*About this exercise*. Render every entry verbatim.
○ ○ ○ ○
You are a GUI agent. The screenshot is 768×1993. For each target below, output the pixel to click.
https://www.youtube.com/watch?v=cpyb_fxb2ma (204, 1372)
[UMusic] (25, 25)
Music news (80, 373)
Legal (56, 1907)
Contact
○ ○ ○ ○
*Task answer*.
You are a GUI agent. The screenshot is 768×1993. For each target below, output the pixel to click.
https://www.youtube.com/watch?v=cpyb_fxb2ma (204, 1372)
[UMusic] (25, 25)
Music news (80, 373)
Legal (56, 1907)
Contact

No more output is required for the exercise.